Added a printout of all these parameters at the start of the software, which is always useful to remind the user in what conditions the tnc was started.
Added printouts of the source call and the destination call of the standard ax25 packages, using the functions already present in the code.
Added log files to log both RF packets and system messages.
The configuration file is commented as much as possible to avoid user errors. A note on the “TX_OE_Style” parameter: it is a Boolean (therefore it can only assume a True / False status) which determines the transmission format. While in reception the TNC accepts both OE / ax25 formats, obviously in transmission we must necessarily choose one of the two, and this is done with this parameter.
Another obvious consideration: the parameters of the LoRa protocol (sync word, spread factor, etc.) will be the same in the case of OE_Style or ax25 packets, and it is not possible to differentiate them because the LoRa module only accepts a set of parameters to be initialized.
Here below, an example of cofig file:
You must also be careful to declare a valid path for the log files, and with the right write permissions, otherwise the software will fail on startup.
Below you will find some example screens in the various operating phases.
The following is the start-up screen with all the initialization parameters.Note the string announcing the successful connection between RPi-KISS-TNC and the client software, in this case APRX.
The following, is an ax25 packet receiver via KISS-TCP and transmitted by LoRa interface:
Here below, a OE_style packet riceived by LoRa channel and passed to aprx via KISS-TCP:
The previous packet (OE_style) received by aprx via KISS-TCP:
Packet received via LoRa in ax25 fromat and passed to aprx via KISS-TCP:
Here below, you can see as the austrian tracker is correctly receiving a beacon originated by aprx , passet to RPi-LoRa-KISS-TNC by KISS-TCP and transmitted o LoRa channel:
So far the software is behaving stably and has never crashed.

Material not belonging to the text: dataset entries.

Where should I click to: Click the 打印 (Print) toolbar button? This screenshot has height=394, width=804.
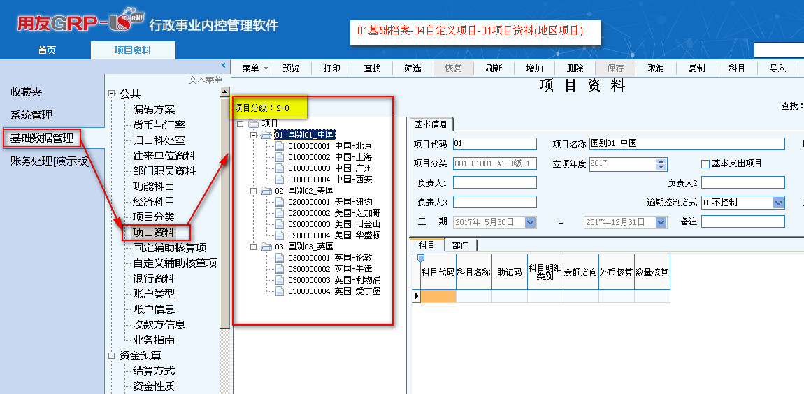pyautogui.click(x=332, y=68)
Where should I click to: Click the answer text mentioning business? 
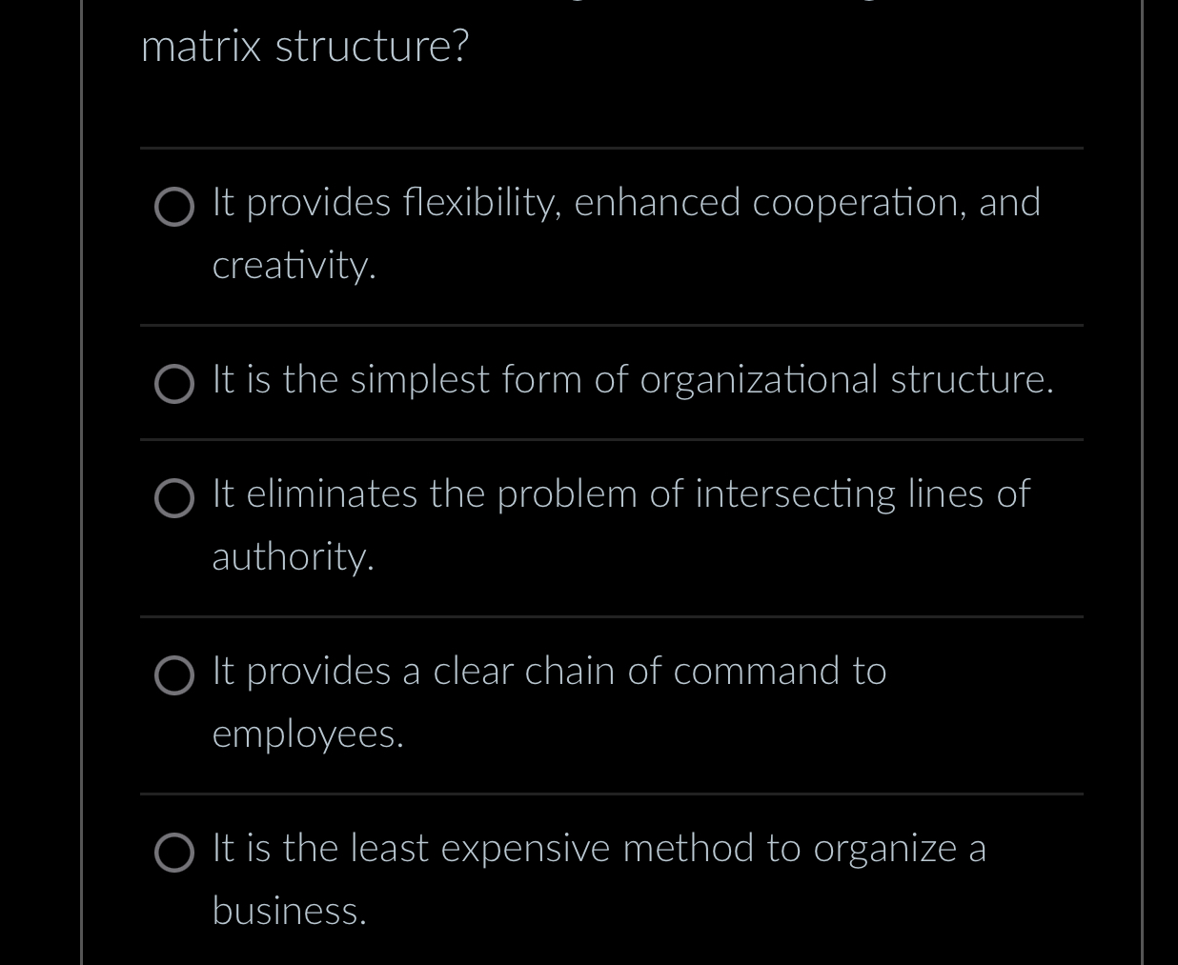[x=291, y=912]
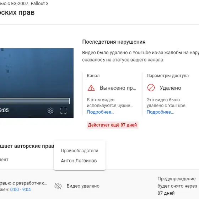Click the red prohibited circle icon
This screenshot has width=199, height=199.
click(x=151, y=87)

Obviously anyone who wants to try it, test it and possibly contribute to the development with code modification or suggestions, is welcome!
The source is available on my github. The installation is described in the INSTALL.md file and is fairly straightforward. It plans to download, using the “git clone” command, the content from github to a local folder of the raspberry, and to download the python libraries of the LoRa module in a subfolder.
ATTENTION !: install.md says to go and modify the content of the pySX127x / SX127x / board_config.py file and change the mapping of one of the GP / IO pins of the raspberry dedicated to interfacing with the LoRa module :
This modification is in line with the connections provided in the wiring diagram, but there is nothing to prevent the original mapping from being changed, always consistently with the diagram, as long as the GP/IO lines are free and not used by other processes.
Take care also of the log files, which can become big. Configure logrotate for a correct storing strategy.
The log files are very useful because they store also corrupted packets which are not passed to and from aprx, but sometimes contain useful information.
I want to thank the original author, Tom OE9TKH who was the first creatorof the Software I expanded.